Property rights and the Industrial Revolution

I have discussed here a few times (herehere and here, for example; last one by Cesaratto) the role of institutions in the process of economic development. Within the mainstream the dominant view is that property rights are the essential institution for promoting growth. I only now came across the excellent paper by Julian Hoppit.* He says:
"Such views of the interrelated importance of property and the rule of law have led to major interpretations of the interplay of Britain’s economic, social and political histories, including that secure property rights were a vital foundation for the first industrial revolution. Yet property was often heavily taxed, frequently expropriated and, exceptionally, eradicated through redefinition. Such vulnerabilities did not diminish after the Glorious Revolution, they increased—mainly because parliament now met annually, had greater sovereign power than earlier monarchs and legislated prolifically regarding property. After 1688, Britain’s economic precocity rested less on the enhanced ‘security’ of property in any general sense of the word, much more on respect for parliament’s authority and its willingness to allow property to be alienated, most usually by particular interests claiming to act for the public or wider good. At times this required the reversal of commitments made only a generation earlier, raising doubts about central government’s credibility. Taken together, these uncertainties over property rights were sufficient for some to question whether property had a sound theoretical basis at all.
The scale of that expropriation was such, and the consequences so profound, as to undermine an important thesis that property rights became more secure after the Glorious Revolution, developed in a notable essay by Douglass North and Barry Weingast and now conventional amongst some ‘new institutional economists’."
Hoppit looks at the extensive expropriations in financial markets, after the South Sea Bubble, in heritable jurisdictions (offices granted by the Crown), and in the property of slaves. Very little is left of the new institutional argument.

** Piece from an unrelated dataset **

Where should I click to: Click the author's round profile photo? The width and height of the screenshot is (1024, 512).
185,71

* Julian Hoppit in "Compulsion, Compensation and Property Rights in Britain, 1688-1833," Past and Present, No. 210, Feb. 2011 (here; subscription required).


  1. Aside from a lot of U.S. legal history that suggests a critical view of the "property rights-growth) thesis (see Horwitz, /Transformation of American Law/), more recent work by Yale economic historian Naomi Lamoreaux comes to similar conclusions: see e.g. Naomi R. Lamoreaux, “Property Rights and Economic Development: Some Lessons from U.S. History,” Journal of Policy History, 18:1 (2006).

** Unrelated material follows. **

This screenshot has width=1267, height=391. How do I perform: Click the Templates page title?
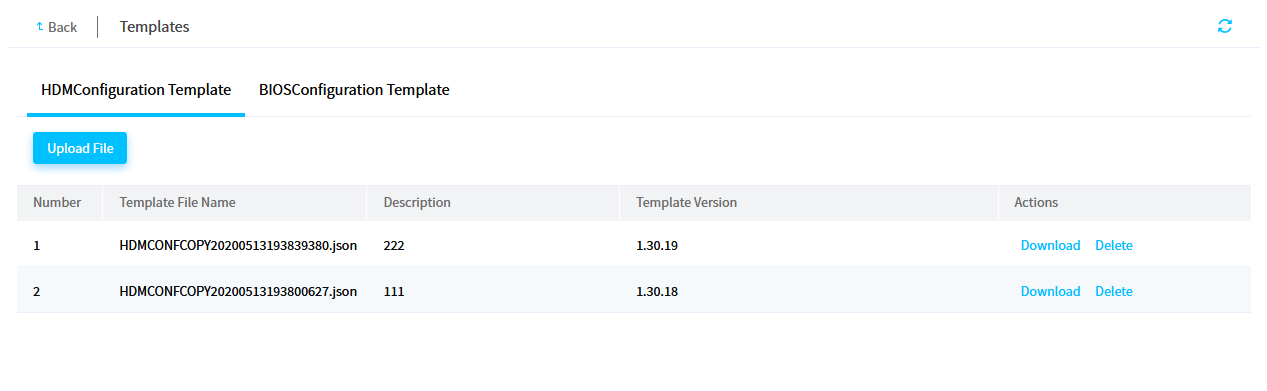pos(154,27)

    I did a short summary of her research on my blog here:

  2. In addition the the work by Lamoreaux (who also has a 2011 paper here:, Gerald Friedman has offered something of a critical perspective on the property rights thesis here:

    The key takeaway is that if you examine property rights as they were actually practiced in the court system (rather than simply examining the number of patents issued) you find that the early US continually redefined property rights based on the needs of development and to favor certain interests. The case of the Charles River Bridge is a classic example.Recall also early economic defenses of emminent domain. The unequivocal protection of property rights cannot then be relied on to explain long run economic growth in the US case.

  3. From the Hoppit piece above, it seems the US and Britain have in common the adoption of "flexible" rather that strictly protected, property rights. Property rights were redefined or eradicated by the state in order to encourage development. This evidence suggests that if there is any consistent relationship between property rights and growth (though I suspect there is not) it is that more flexible property rights are associated with better growth. This is of course exactly opposed to the North (and more recently Acemoglu) thesis.

    1. Exactly. Hoppit says (p. 127): "what was crucial was not the security of property
      (save in the sense of the importance of a commitment to contract,due process and the rule of law) but the existence of effective
      avenues to allow it to be alienated, to be used by those who would employ it more efficiently. Such means were important
      in allowing new opportunities to be seized, for roads, canals and railways to be built along the most economic routes, for landlords
      to create more productive farms, and so on."

      I would say more explicitly that the alienation of property rights was effective to the extent that it allowed to expand the market (demand).

    2. So, common law, court-centric legal traditions are important for their flexibility and not for their stability? That's some new wine in old bottles.

  4. More fundamentally, North and Weingast (1989) don't just emphasize property rights, they emphasizie the importantance of the impotence of the centralized state. They see states as predators. For them, only a weak state can credibly commit to property rights -- a weak state is equivalent to secure property rights. Unfortunately for such an arguement, if anything, the British state grew in both size, scope, and power (both at home and abroad) after 1688. The liberals (in the 19th century sense) actually have they history and theory quite wrong -- it takes a strong state to protect the conditions for capital accumulation by suppressing the workers, protecting surplus extraction, opening new domestic markets (e.g. suppressing the guilds), and opening new foreign markets (e.g. Opium wars). England (Britain) gets a strong state after 1688. The 18th/19th century British state is predatory, but it doesn't prey on capital; instead, it preys on labor and foreigners.